Recently, sea level experts at NOAA looked at existing flood thresholds and found a pattern in the thresholds based upon tide range. They applied that pattern nationwide to develop a consistent way to monitor minor, moderate, and major high-tide flooding, even at locations without tide gauges. Documenting these floods using consistent methodology gives NOAA a way to communicate the increasing frequency of high-tide flooding to the public.1
When coastal storms coincide with high tides, the depth and extent of coastal flooding can increase dramatically. Even relatively weak winds blowing toward land during high-tide events can push huge volumes of water inland. Rainfall can also add a substantial volume of water to high-tide floods.
Extreme high tides
Tides that are much higher than usually occur a few times per year during new and/or full moons. These perigean spring tides—also known as king tides—are astronomical in origin: they occur when the Moon's regular orbit brings it to its closest distance to Earth (called perigee) during a new or full moon, when the Earth, Moon, and Sun are in a straight line. The combined gravitational force of the Moon and Sun on the Earth's oceans results in the higher-than-usual tide level. Checking NOAA's Annual State of High-Tide Flooding and Outlook or the Tides and Currents Seasonal Bulletin to learn when perigean spring tides will occur in the next year, and then raising public awareness of potential flooding before it occurs, is a step toward resilience.
Astronomical alignments are not the only factor affecting the height of tides. High-tide flood frequencies vary year-to-year due to large-scale changes in weather and ocean circulation patterns, such as during the El Niño Southern Oscillation (ENSO). During the El Niño phase, high-tide flood frequencies on the U.S. West and East Coasts were amplified above local trends at about half of the locations examined in a recent NOAA study.1 This predictable ENSO response may better inform annual budgeting in some flood-prone locations for emergency mobilizations and proactive responses.
High-tide flooding is already forcing some East Coast cities to install costly pump stations to clear floodwaters from the streets. And as global sea level rises, high-tide flooding will become more frequent and severe. By the year 2100, high tides are projected to occur on top of another 1 to 8 feet of sea level rise.2,3 In other words, coastal water levels we view as floods today will become the new normal for high tides in coming decades.
- 1. a. b.
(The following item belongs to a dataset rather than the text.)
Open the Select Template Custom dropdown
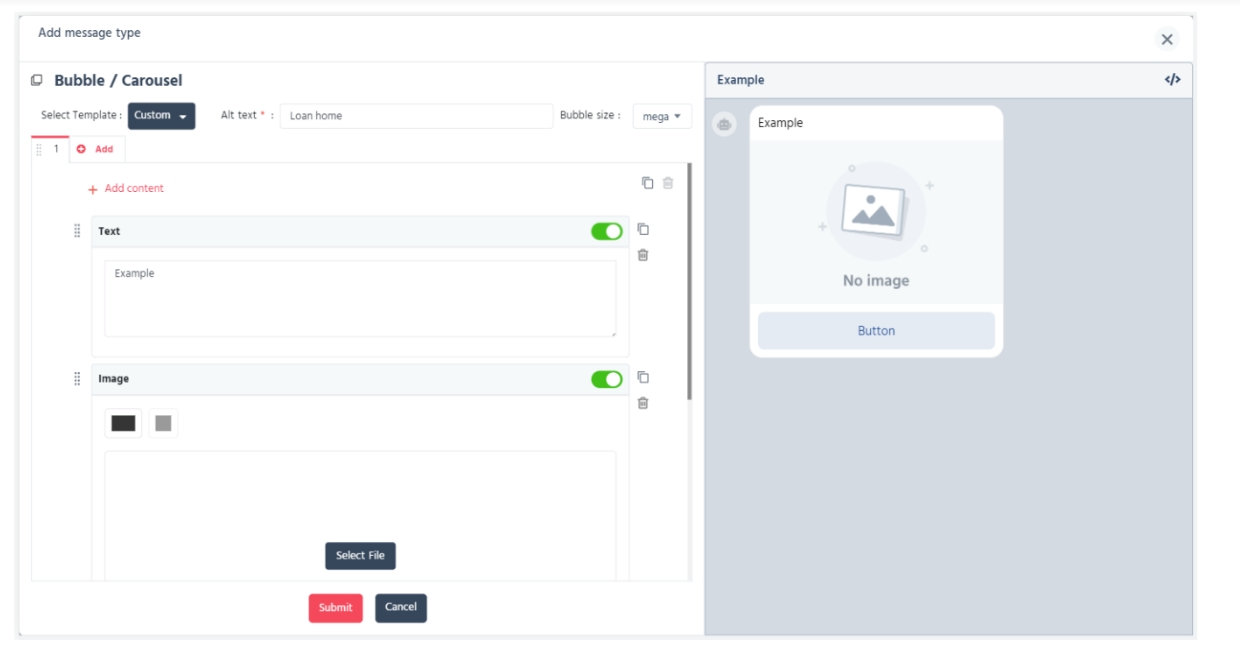This screenshot has width=1240, height=646. (x=161, y=116)
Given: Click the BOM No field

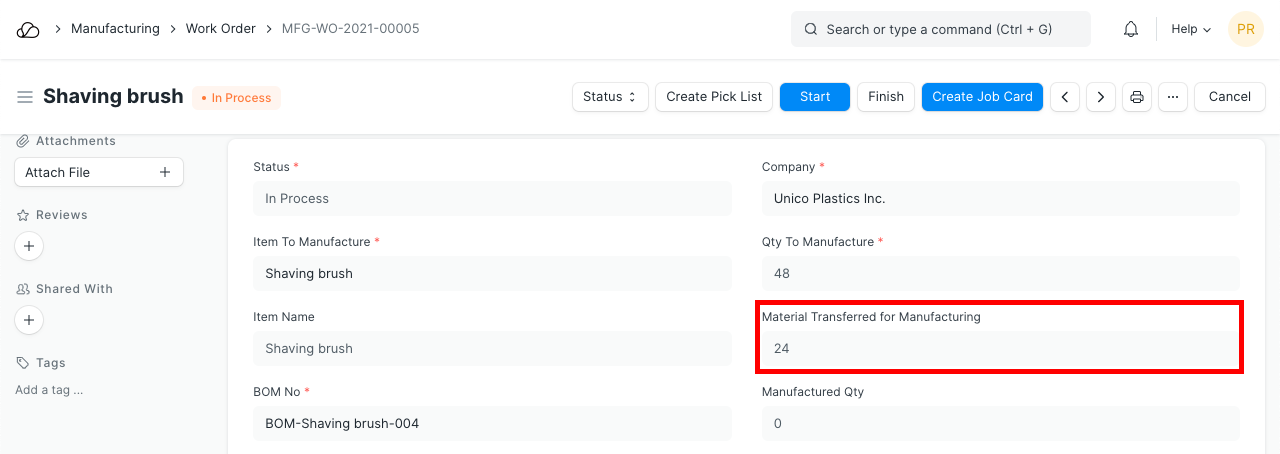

Sweet, W., G. Dusek, J. Obeysekera, and J. Marra, 2018: Patterns and Projections of High Tide Flooding Along the U.S. Coastline Using a Common Impact Threshold. NOAA Technical Report NOS CO-OPS 086. 56 pp.
- 2. Sweet, W.V., R.E. Kopp, C.P. Weaver, J. Obeysekera, R.M. Horton, E.R. Thieler, and C. Zervas, 2017: Global and Regional Sea Level Rise Scenarios for the United States. NOAA Technical Report NOS CO-OPS 083. NOAA/NOS Center for Operational Oceanographic Products and Services. 75 pp.
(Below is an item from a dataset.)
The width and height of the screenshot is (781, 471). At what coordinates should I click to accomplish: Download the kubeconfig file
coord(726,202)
- 3. Sweet, W.V., R. Horton, R.E. Kopp, A.N. LeGrande, and A. Romanou, 2017: Sea level rise. In: Climate Science Special Report: Fourth National Climate Assessment, Volume I [Wuebbles, D.J., D.W. Fahey, K.A. Hibbard, D.J. Dokken, B.C. Stewart, and T.K. Maycock (eds.)]. U.S. Global Change Research Program, Washington, DC, USA, pp. 333-363, doi: 10.7930/J0VM49F2.